After the scene I was in wrapped for the day, I stood in line for one of the shuttle vans to take me from the set to base camp. Okra-Sex-Smell-Girl was nowhere in sight and as the van pulled up I thought I’d made my getaway. But the Transportation Captain held the van because there was still an available seat. I know I don’t need to tell you who the seat was next to, or who filled it.
Okra-Sex looked straight ahead. To my knowledge, her eyes never once fell on me. I was an entity that only existed in her peripheral vision. “Can you call my ex from your phone, please?” she asked.
“What? No.” Okay, not the best response, but she blindsided me.
“Please? I tried calling him but he won’t pick up the phone, probably because he recognizes my number. I think he’s still mad at me. I just want to make sure he’s okay because my friend threatened to beat him up.”

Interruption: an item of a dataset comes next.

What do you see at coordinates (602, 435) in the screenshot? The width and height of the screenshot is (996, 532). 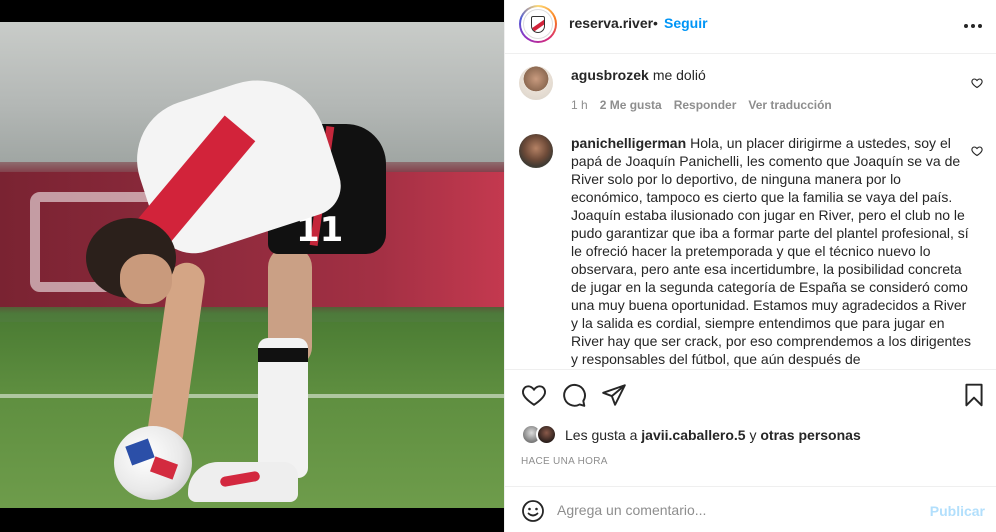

“Call your friend and ask him if he beat up your ex.” Mystery solved. Columbo was on the case.
“He wouldn’t tell me if he did. He knows I’d be upset.”
I shrugged an oh, well.
“You’re not going to call?” She seemed genuinely surprised.
“Nope. Not happening.” By this time I stopped looking at her, as well, figuring maybe the cold shoulder would silence her for the rest of the ride. As if.
“Hmmm, because not my ex, not my problem?”
“But he doesn’t know you. When he answers, just say you dialed the wrong number or something. Then tell me if he sounds beaten up or not.”
If he sounds beaten up. Under different circumstances, I might have let the exchange play out a little longer, but it had been a long day and I was both tired and hungry, so the best I could manage was, “What did I say? No? Then that’s what I meant,” before I officially checked out of the conversation.
Not that it mattered. Even without my participation, her side of the discussion continued without skipping a beat:
“If you call, I won’t have to stop by his house tonight. You’d be doing me a big favor.”
“You’re so mean.“
“Do you think I should just leave my ex alone?”
“Well, you obviously don’t know what being in love is like.”
“I’d do it for you. Do you have somebody you want me to call? Give me your phone, I’ll do it.”
And it went on like that for the entirety of the trip. When we reached our destination, she smiled, still not looking my way and said, “Thanks, for being sweet.” And maybe it was my imagination but as she walked away I thought I detected a spring in her step, like she’d made her decision on what needed to be done.
For at least a week afterward, I followed the local news for reports of a lover’s tiff gone horribly wrong in a room that reeked of sex… or maybe uncooked okra.